I have a Kindle. It is very practical – I carry thirty-three books on me at all times, and if I want a book, within five minutes I have it on my screen.  Such immediacy shows how digital publishing has to be the way forward. This is necessary in an international world of media. But while Ebook sales outstrip paperback, they do not signal an end to print.  Unlike the letter with an email, an Ebook is not such a direct replacement.

The rise of Ebooks is often considered an ecological benefit. Publishing in print uses two per cent of the world’s paper. While this remains a significant burden upon natural resources, compared to newspapers, the argument for digitalisation is less convincing.  If publishers followed Penguin and printed (as the company has done since 2006) on recycled paper from their own forests, the ethics behind print would be less prevalent.

I do not think the argument for Ebooks stand with trees, but rather with bookshelves. The benefit of an Ebook is that they take up no physical space, enabling a cleaner existence in the home. The room feels less enclosed, and so a modern, open plan look is established.
And yet, visually, a bookshelf glorifies literary achievements and, less pretentiously, marks a person’s interests: a greater indicator about them than several posed photographs. The restriction of an Ebook is that they reveal nothing about you, and while this shrouds one with a convenient mystery – particularly on trains – sentimentality is hard to overcome.
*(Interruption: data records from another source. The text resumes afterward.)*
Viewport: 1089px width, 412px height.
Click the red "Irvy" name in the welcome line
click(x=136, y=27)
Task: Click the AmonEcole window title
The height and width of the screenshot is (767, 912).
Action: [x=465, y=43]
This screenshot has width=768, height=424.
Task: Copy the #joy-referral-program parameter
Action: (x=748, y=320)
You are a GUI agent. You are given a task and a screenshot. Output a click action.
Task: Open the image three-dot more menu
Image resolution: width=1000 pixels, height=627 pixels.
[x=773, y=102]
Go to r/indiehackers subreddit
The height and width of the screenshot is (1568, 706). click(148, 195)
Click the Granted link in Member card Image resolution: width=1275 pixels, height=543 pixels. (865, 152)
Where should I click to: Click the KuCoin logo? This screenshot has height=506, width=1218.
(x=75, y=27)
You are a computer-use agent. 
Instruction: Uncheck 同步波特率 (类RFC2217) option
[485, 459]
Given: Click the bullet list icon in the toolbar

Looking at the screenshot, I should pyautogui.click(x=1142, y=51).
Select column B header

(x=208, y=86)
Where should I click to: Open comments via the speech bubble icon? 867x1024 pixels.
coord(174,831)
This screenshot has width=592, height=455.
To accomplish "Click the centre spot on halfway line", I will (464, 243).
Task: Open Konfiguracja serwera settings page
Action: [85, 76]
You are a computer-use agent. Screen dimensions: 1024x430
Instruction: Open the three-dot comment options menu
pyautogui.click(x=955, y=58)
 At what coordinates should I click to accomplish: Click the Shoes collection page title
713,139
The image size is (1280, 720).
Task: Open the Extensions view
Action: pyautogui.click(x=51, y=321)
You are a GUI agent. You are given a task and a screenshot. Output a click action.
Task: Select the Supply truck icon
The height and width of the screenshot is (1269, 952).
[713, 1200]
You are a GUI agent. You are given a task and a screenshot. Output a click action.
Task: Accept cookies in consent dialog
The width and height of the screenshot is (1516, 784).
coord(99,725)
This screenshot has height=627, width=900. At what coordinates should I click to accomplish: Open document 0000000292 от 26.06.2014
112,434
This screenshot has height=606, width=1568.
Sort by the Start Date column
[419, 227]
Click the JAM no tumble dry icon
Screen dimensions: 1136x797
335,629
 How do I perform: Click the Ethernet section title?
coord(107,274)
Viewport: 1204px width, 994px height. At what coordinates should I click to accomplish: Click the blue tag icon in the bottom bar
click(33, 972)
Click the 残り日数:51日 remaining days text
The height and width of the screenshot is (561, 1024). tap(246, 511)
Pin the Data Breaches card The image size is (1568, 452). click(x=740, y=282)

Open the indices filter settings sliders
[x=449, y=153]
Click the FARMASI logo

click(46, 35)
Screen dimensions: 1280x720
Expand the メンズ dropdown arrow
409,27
By removing the bookcase, are we creating a sterile world?

On a practical basis, a bookcase organises your books under your own preference – a Kindle cannot offer this. As a Kindle user myself, I believe that there is a difference between what I purchase as an Ebook, and what I purchase in print.  This is at the root of how Ebooks will always co-exist with print. An Ebook cannot be shared or have a resale value. Will an undergraduate be so willing to buy a reading list in digital format?

An Ebook represents function: its genius lies in its practicality. As a piece of technology it will be developed to better suit our needs better, while print will remain static. But function has limitations, and I believe the two formats will serve separate purposes in people’s lives. Different books are better suited to a particular format. The Kindle isolates your reading to you, and yet you cannot give an Ebook as a present – a PDF file on an elaborate memory stick lacks the warmth of the intention. Ebooks may be the future in respects to markets, but not to the extent that second hand books shops or libraries will close.